The pass is designed to set the hardware’s floating point control register in a wrapper before calling the kernel. Then afterwards restore the register to it’s original state before exiting.
An important configuration in the pass is setting FTZ (flush to zero) behaviour for floating point denormal numbers. FTZ mode means that numbers smaller than the minimum normal exponent, called denormals, are treated as 0.0. Disabling it gives us extra precision at the cost of performance.
Arm
In our host implementation this pass only affects double precision floats since our single precision float operations are run on NEON which is FTZ by design and cannot be changed. This is configured by using compiler flag +neonfp when creating a host finalizer. Double precision floats are run on the VFP unit.

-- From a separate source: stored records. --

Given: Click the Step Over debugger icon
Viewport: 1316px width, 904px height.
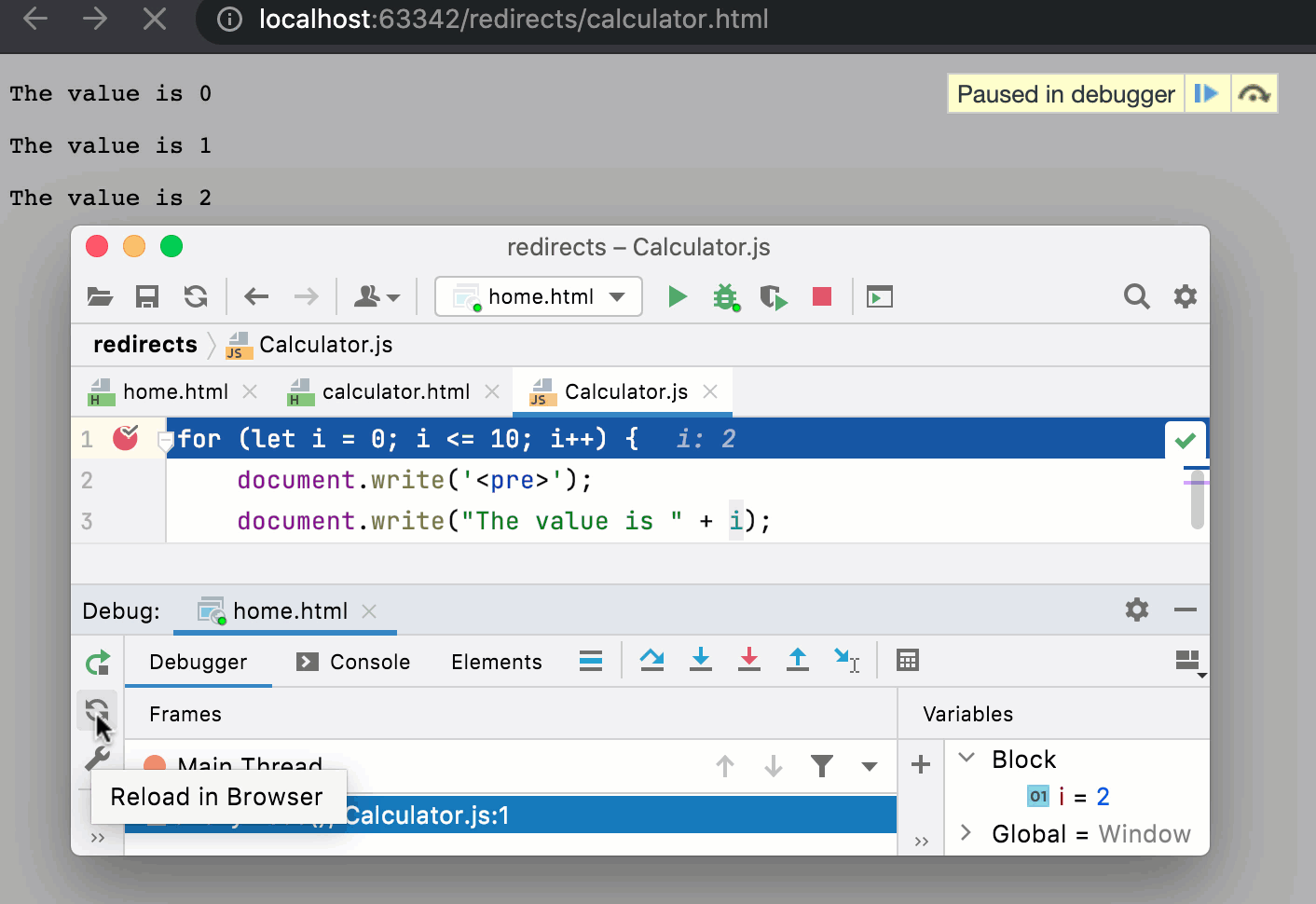Looking at the screenshot, I should tap(652, 660).
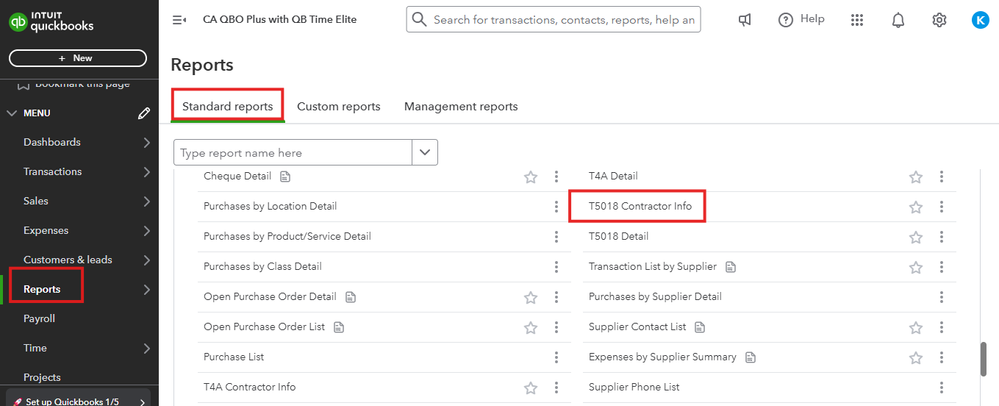Open more options for T5018 Detail
This screenshot has height=406, width=999.
pos(941,237)
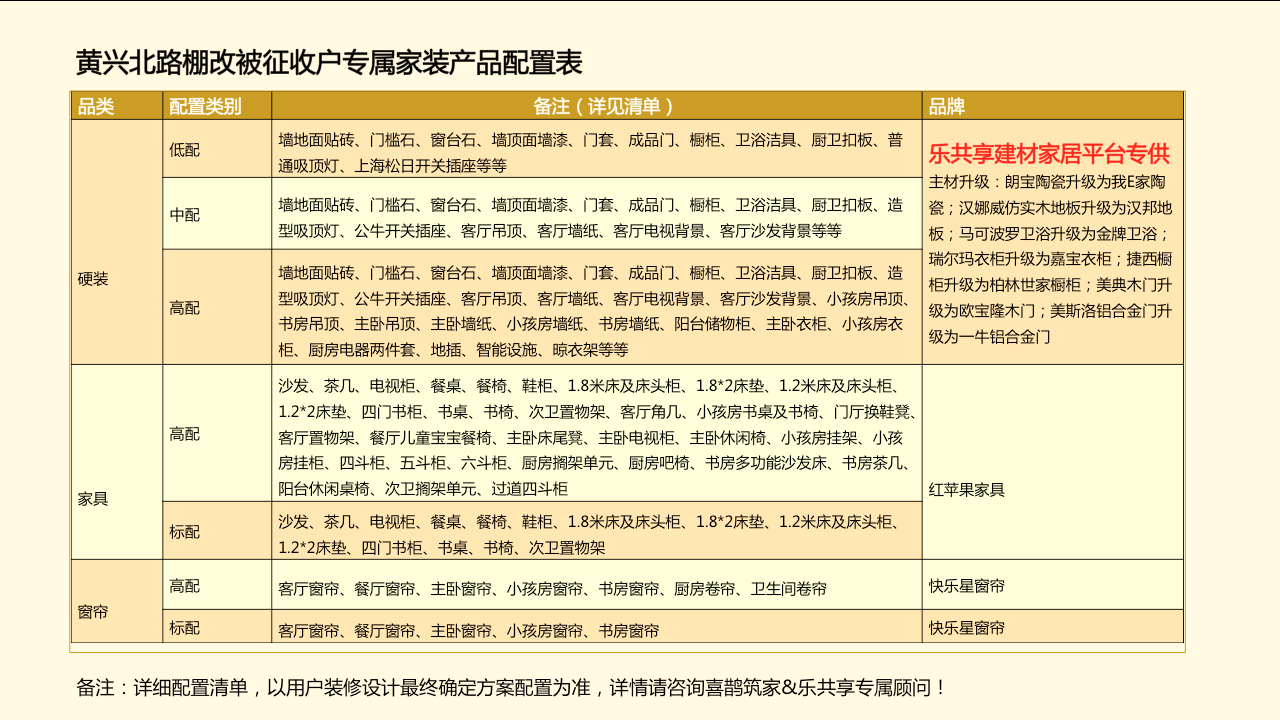
Task: Select the 中配 configuration cell
Action: tap(185, 214)
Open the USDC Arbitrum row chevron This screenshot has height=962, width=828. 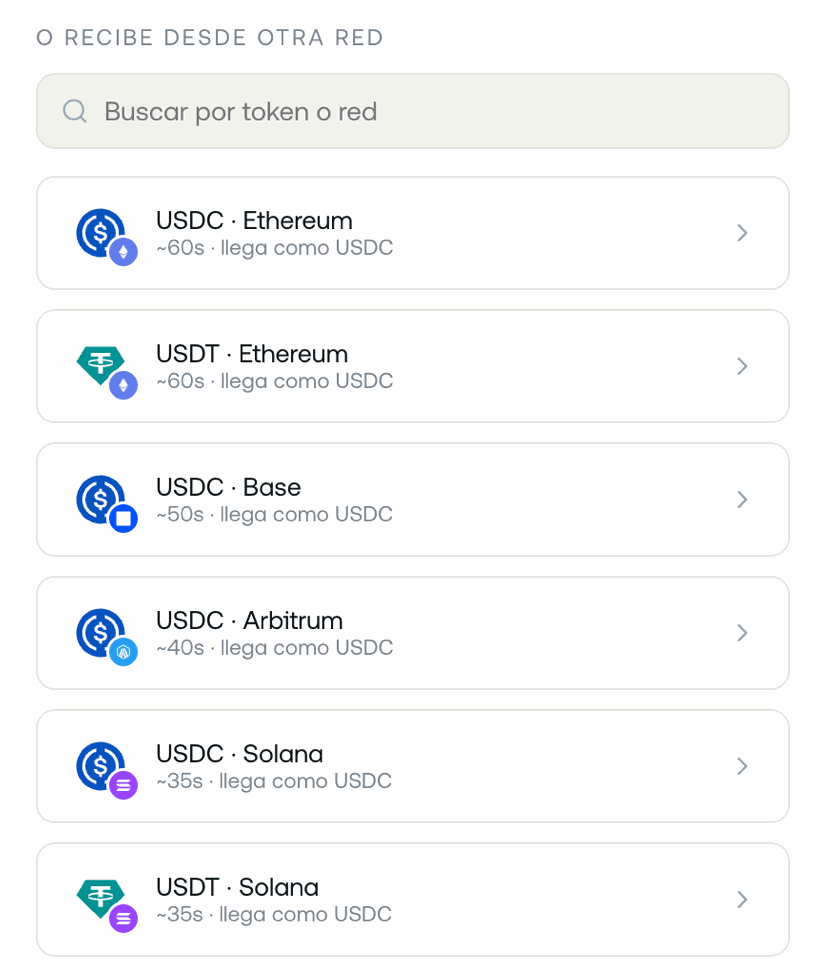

To disable FTZ we set the CL_FP_DENORM bit in the floating point status and control register fpscr to zero. Implemented in the pass by using LLVM intrinsic arm_set_fpscr to zero out the whole fpscr, disabling FTZ and setting the rounding mode to ‘round to nearest even’. Our pass also uses the intrinsic arm_get_fpscr on kernel entry to grab the previous fpscr state so we can restore it again on exit with arm_set_fpscr.
Aarch64
In the aarch64 LLVM target there are no intrinsics for getting or setting the FPCR register, and as a result we need to do it using inline assembly. This involves linking the LLVMAArch64AsmParser library, which is extra overhead. Therefore if intrinsics become available we should be reimplement this functionality to use them instead of inline assembly.
Unlike Arm both single and double precision floating point instructions are run on the same, and now unified, VFP/NEON unit.
X86
On x86 and x86_64 the MXCSR register is used to configure the behaviour of the SSE instructions where we are running floating point computations.
DisableNeonAttributePass
Module pass DisableNeonAttribute is a 64-bit Arm specific pass, which exits straight away for other targets. Its purpose is to detect if there are any llvm::UIToFP or llvm::SIToFP vector cast instructions from [u]long to float. If so all the functions in the module are marked with the attribute -neon to disable Neon in the backend. We have to do this for all functions, rather than just the function containing the instruction, to prevent a calling convention ABI mismatch.
Disabling Neon is needed to fix a failing CTS conversions test from [u]long to float. Where the AArch64 Neon backend does the conversion in two stages, i64 to double then double to float. Losing precision because of incorrect rounding in the intermediate value.